Though Stevens, the most liberal member of the court, has sometimes employed sharp rhetoric against the Bush administration in other cases, he read a summary of his 73-page opinion yesterday in a somber, seemingly deliberately low-key manner. The written version seemed designed to pick apart the Bush case for the commissions rather than denounce it.

Stevens ruled that the court had jurisdiction, rejecting the administration's argument that it had been ousted from the case by the Detainee Treatment Act of 2005. That law, even though it blocked habeas corpus petitions by Guantanamo Bay prisoners and shifted all appeals regarding military tribunals to the U.S. Court of Appeals for the District of Columbia Circuit, did not clearly state that it was meant to apply retroactively to Hamdan and others, Stevens wrote.

At the heart of Stevens's reasoning was the observation that an existing statute, the Uniform Code of Military Justice (UCMJ), already prescribes broad rules for military commissions, saying that their procedures must track those of courts-martial unless that is impractical.

But the administration's commissions, Stevens noted, do not meet this standard because they deprive defendants of protections that are basic to the courts-martial. The administration had cited special dangers involved in fighting terrorism, but Stevens concluded that "nothing in the record before us demonstrates that it would be impracticable to apply court-martial rules in this case."

Additionally, Common Article 3 of the Geneva Conventions, a provision that guarantees "minimum" protections for detainees, applies to the war against al-Qaeda, and is thus a part of the "law of war," Stevens wrote.

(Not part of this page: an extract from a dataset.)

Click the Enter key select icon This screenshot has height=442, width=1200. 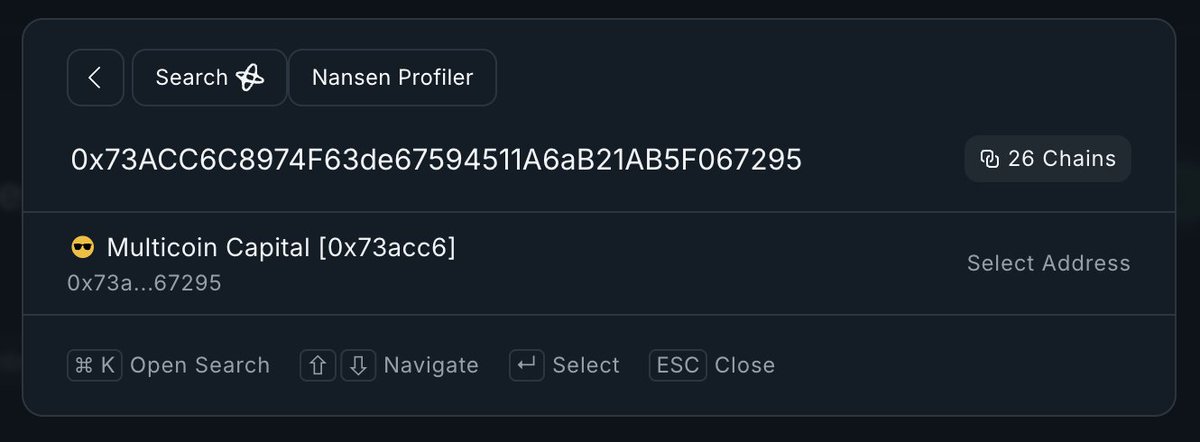pyautogui.click(x=526, y=365)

This means that terrorism suspects benefit from Common Article 3's prohibition against trials by anything other than "a regularly constituted court affording all the judicial guarantees which are recognized as indispensable by civilized peoples."

Because they were not properly authorized by Congress and do not match court-martial rules, Bush's military commissions do not qualify, Stevens wrote.

The court's opinion embraced a role for international humanitarian law that the administration has repeatedly rejected.

"The court seems to be saying that the war on terrorism at least in some regards is governed by Common Article 3," said Michael J. Glennon, a professor of international law at Tufts University. "That's an important step."

Legal analysts said that the court's opinion could lead to a challenge to the National Security Agency's domestic surveillance program, because wiretapping is already covered by a federal statute, the Foreign Intelligence Surveillance Act, just as military commissions were, in the court's view, covered by the UCMJ.

"The same reasoning would seem to apply to the NSA case, because the argument that the authorization to use military force enables them to ignore FISA goes down the drain," said Joseph P. Onek, senior counsel of the Constitution Project, a Washington-based civil liberties organization that opposed the commissions.